Things came to a head when I got a call yesterday, that he punched his best friend in the stomach. My adorable, little snuggle bug, punched his best friend in the stomach. When he was asked why, it came out as “wanting to see if it would hurt”. SOUND THE ALARMS! What did he just say?!?!?! So of course, I have an extremely concerned teacher and a completely embarrassed self.

Thankfully my sister was a voice of reason when I told her what happened. Her advice:”You need to bring down the hammer!” Absolutely correct. We don’t raise the boys in violence, so I was so disheartened that he put “hands” on someone else.

So, when Alex got off the bus. I calmly told both boys we were heading straight home. There was going to be no playtime with the neighborhood kids today.
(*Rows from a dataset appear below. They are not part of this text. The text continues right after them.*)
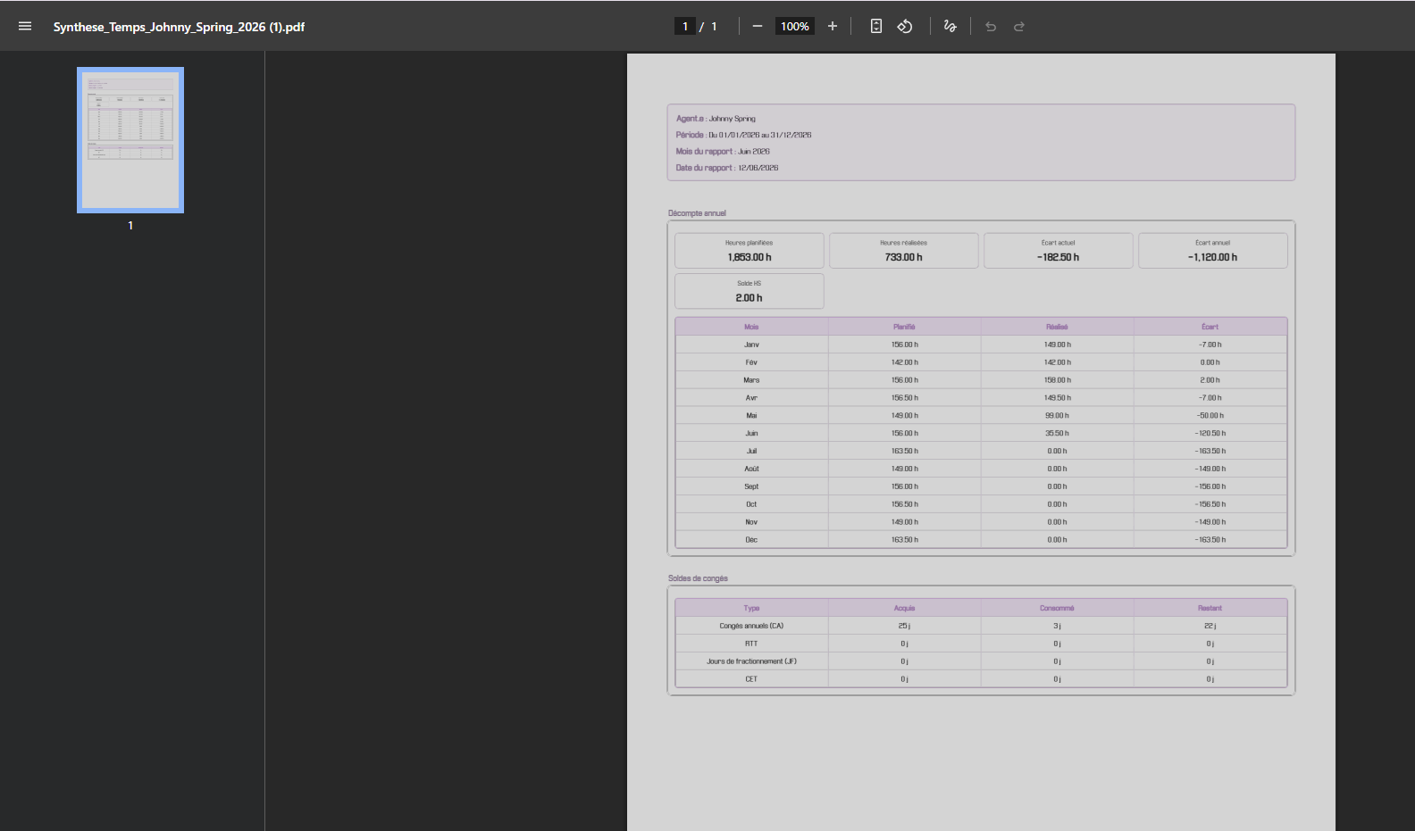Activate the draw annotation tool
This screenshot has width=1415, height=831.
(950, 26)
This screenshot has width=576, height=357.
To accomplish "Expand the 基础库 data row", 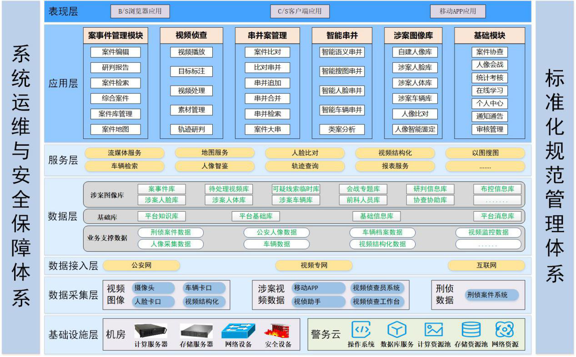I will 108,216.

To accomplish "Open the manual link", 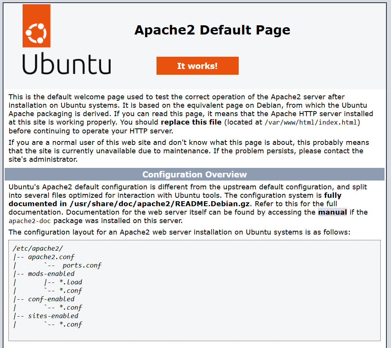I will (x=332, y=212).
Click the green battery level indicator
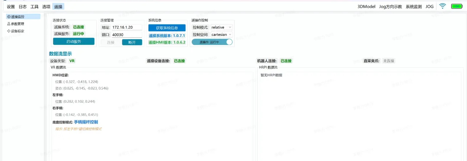The width and height of the screenshot is (467, 161). coord(456,6)
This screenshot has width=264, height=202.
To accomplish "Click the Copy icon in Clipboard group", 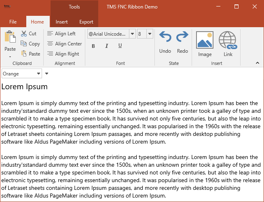I will click(24, 44).
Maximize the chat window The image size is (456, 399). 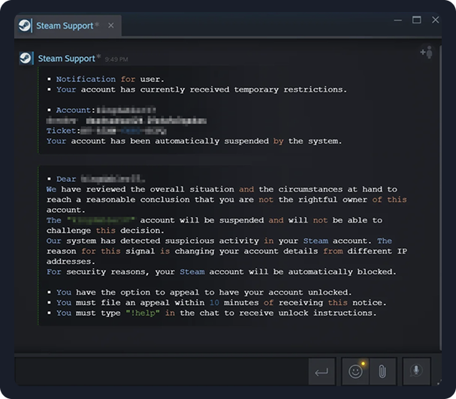pos(416,20)
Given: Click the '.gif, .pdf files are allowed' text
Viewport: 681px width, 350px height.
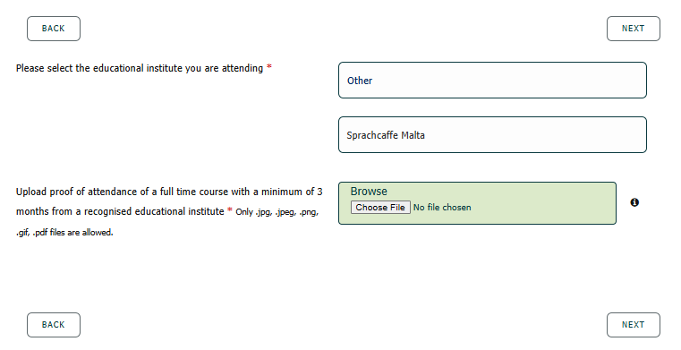Looking at the screenshot, I should (x=64, y=233).
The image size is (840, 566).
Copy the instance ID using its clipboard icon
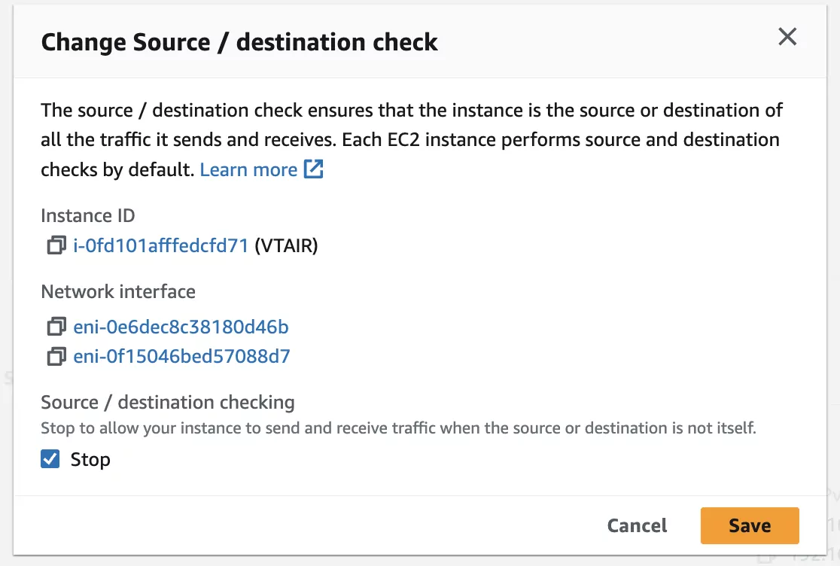[x=56, y=245]
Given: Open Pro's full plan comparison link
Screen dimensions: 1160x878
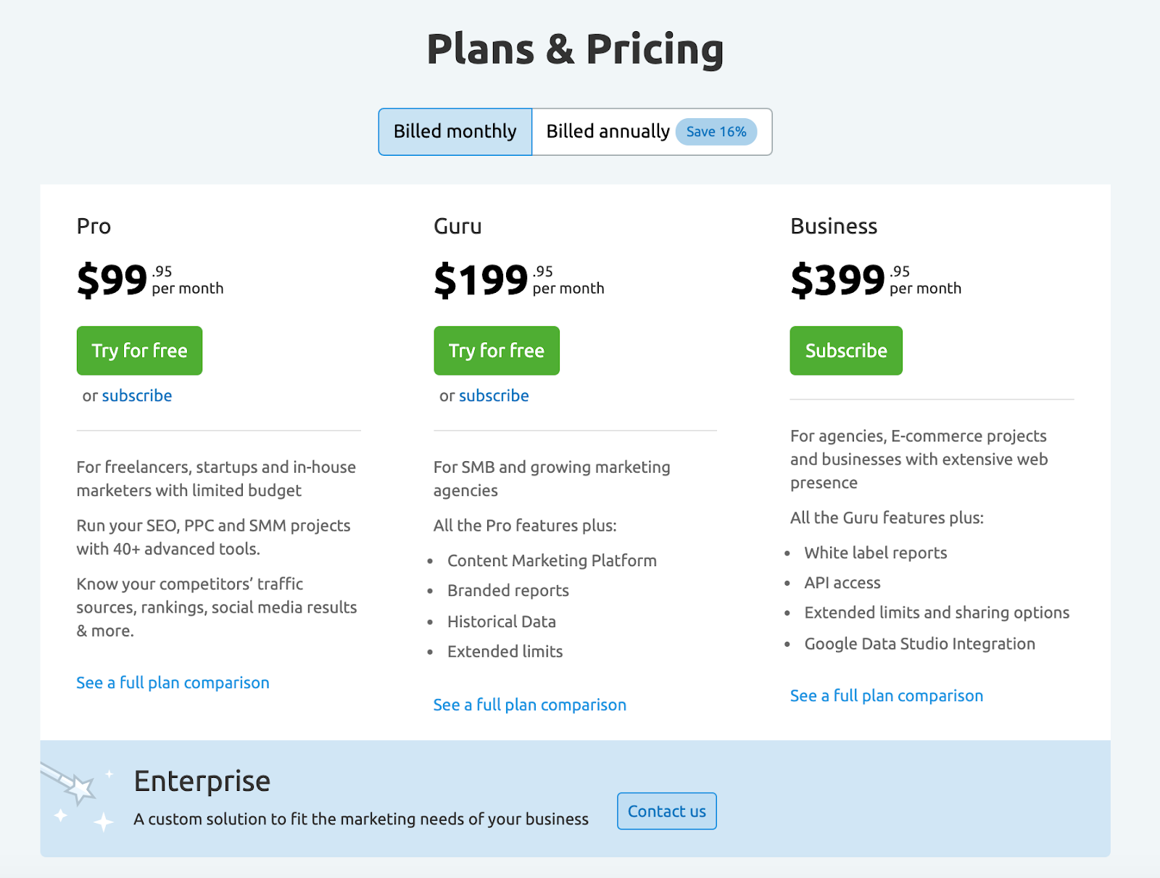Looking at the screenshot, I should coord(173,683).
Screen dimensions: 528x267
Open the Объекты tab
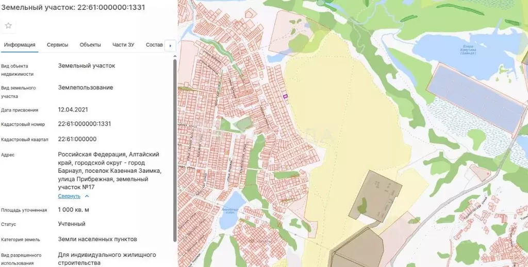90,45
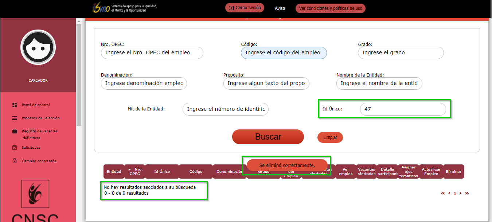
Task: Open Procesos de Selección menu item
Action: click(40, 118)
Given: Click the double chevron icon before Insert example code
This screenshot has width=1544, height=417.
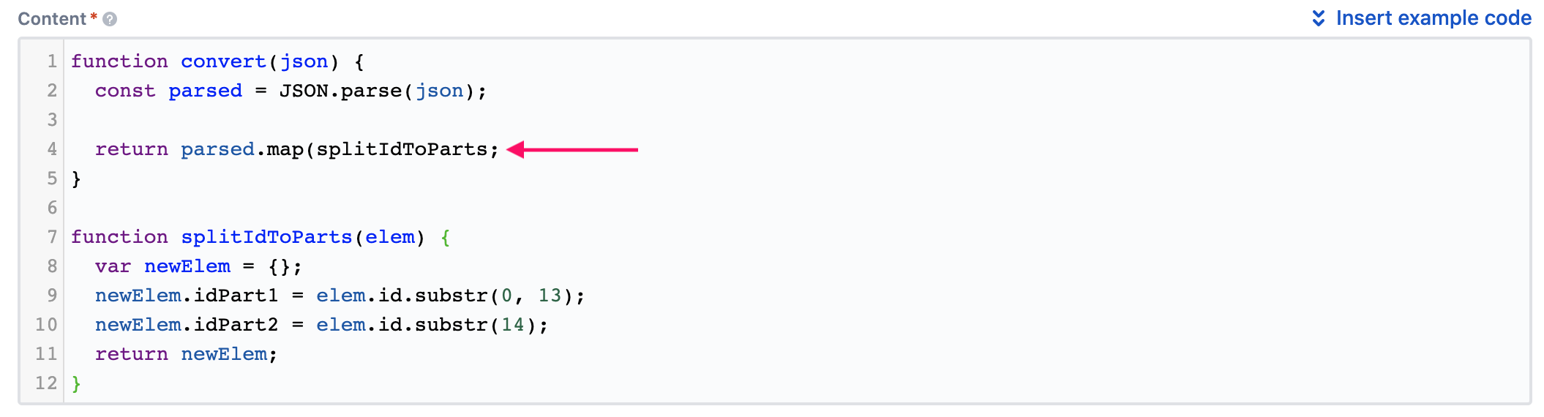Looking at the screenshot, I should point(1318,18).
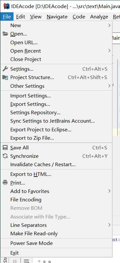120x263 pixels.
Task: Click the Synchronize refresh arrows icon
Action: [x=5, y=156]
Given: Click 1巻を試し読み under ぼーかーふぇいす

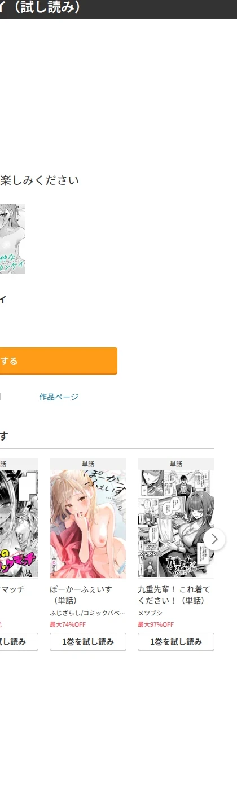Looking at the screenshot, I should point(88,642).
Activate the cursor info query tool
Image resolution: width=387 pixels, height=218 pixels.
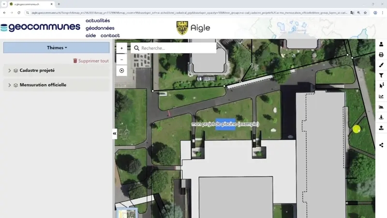(x=381, y=86)
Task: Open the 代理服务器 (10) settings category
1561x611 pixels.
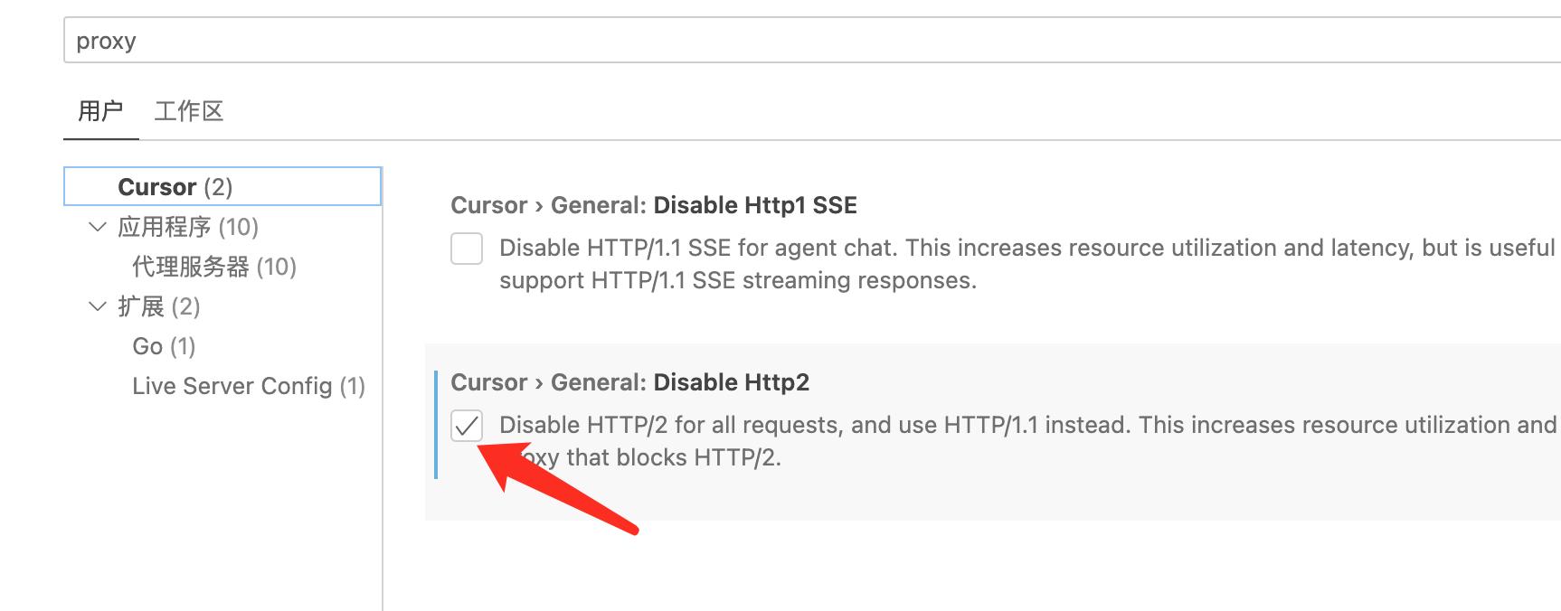Action: coord(214,267)
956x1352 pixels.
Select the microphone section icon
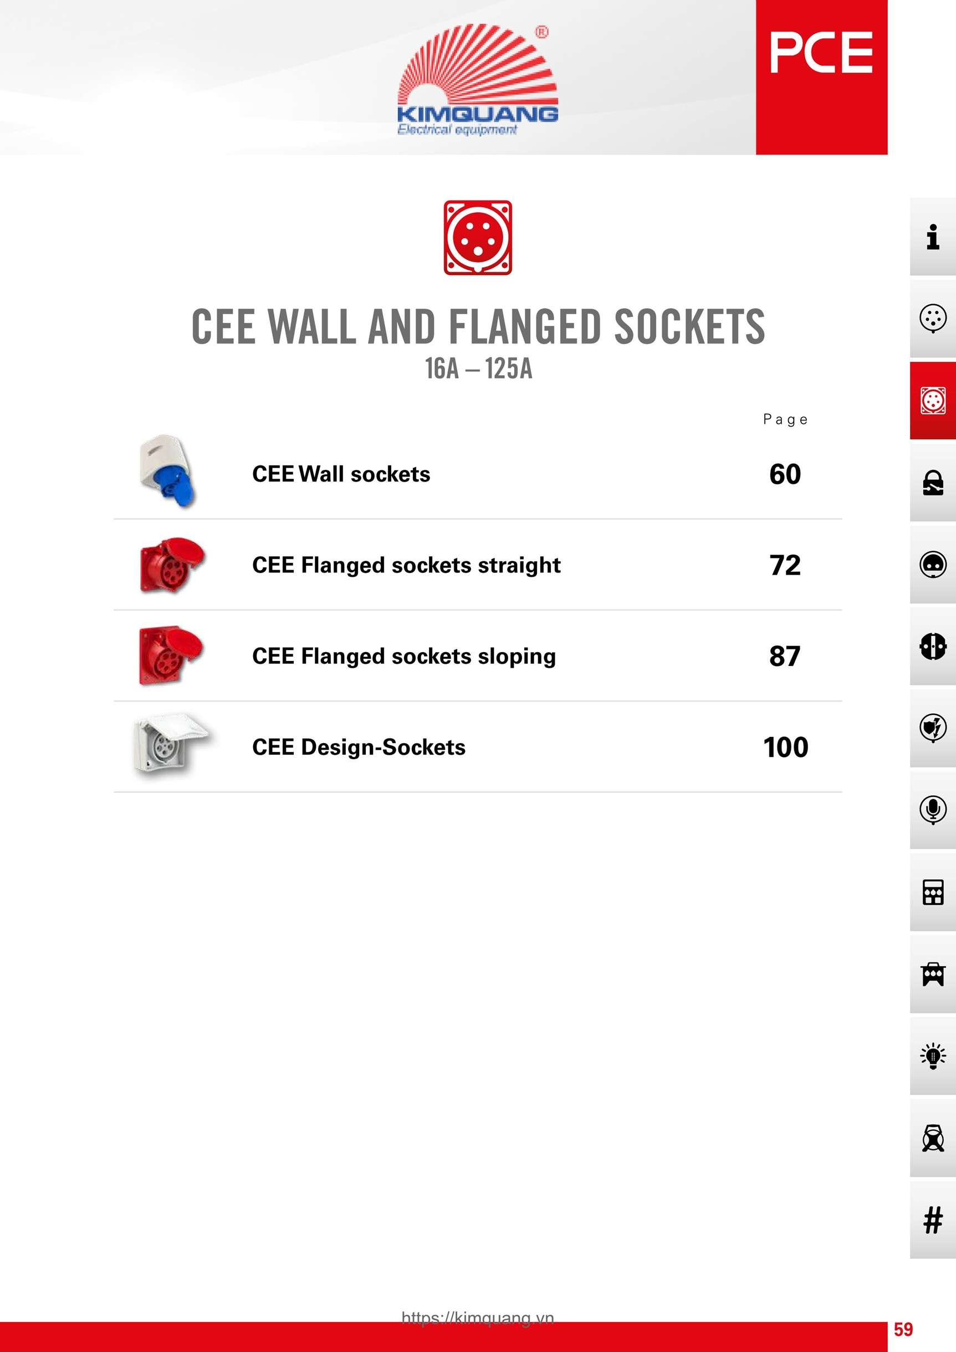pyautogui.click(x=932, y=810)
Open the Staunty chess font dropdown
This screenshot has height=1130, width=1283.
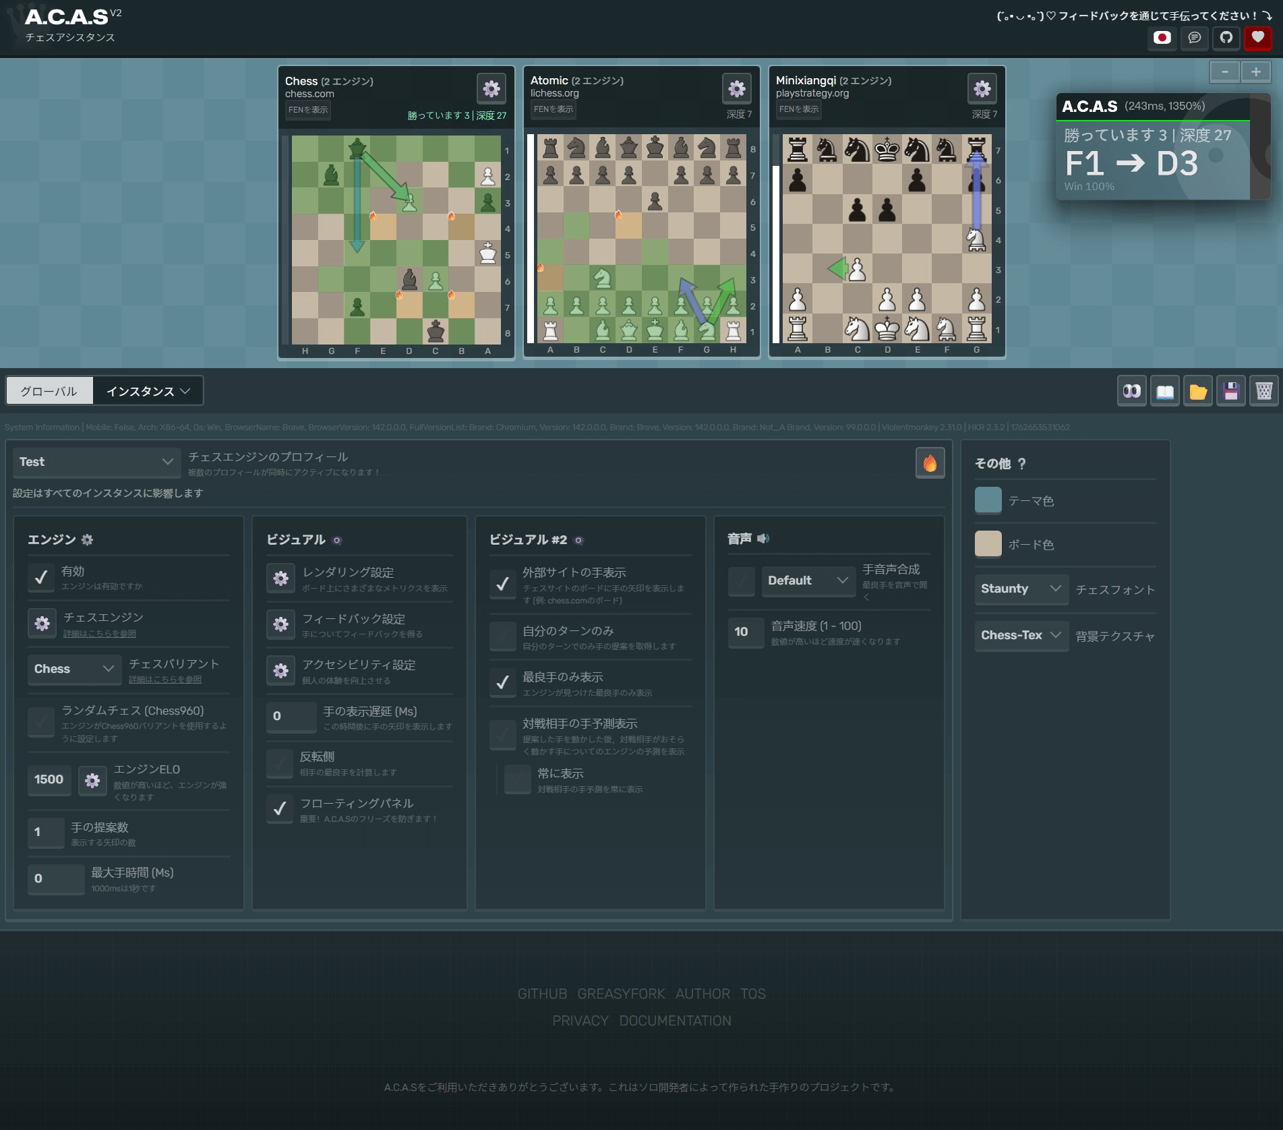coord(1021,589)
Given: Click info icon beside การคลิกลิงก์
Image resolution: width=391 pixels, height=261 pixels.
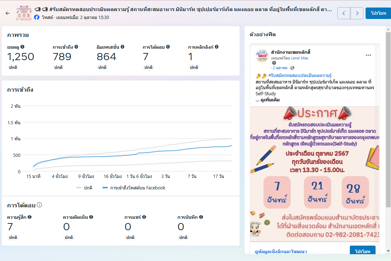Looking at the screenshot, I should tap(217, 47).

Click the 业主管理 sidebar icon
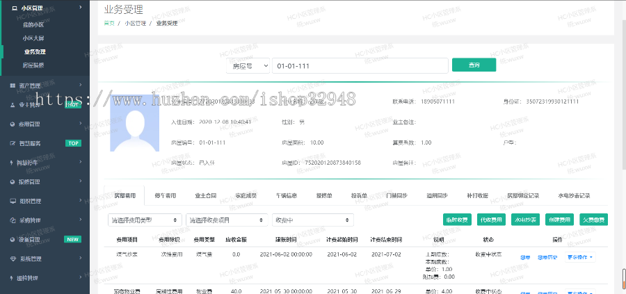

After we walked in the front door, I sat Alex down and asked him what happened. He said he didn’t want to talk about it. I explained about the phone call. After looking at me for a second, he cried. I asked him why he would do that, he gave me the same answer he gave his teacher.

Holy mortified.

I told him there was no way he could mean that. After some coaxing he explained the boys tease each other. Next, he said they hurt each other as a joke. So someone gets hit and the victim will say “that didn’t hurt haha”. He didn’t understand what was so wrong because his friend didn’t cry, he just got caught. I had to explain that he could not do this with his friends, that it is never right to hurt one another. He said he understood, so I doled out the punishment. No electronics, desserts for the week, or Rec center for Colin’s soccer match that night.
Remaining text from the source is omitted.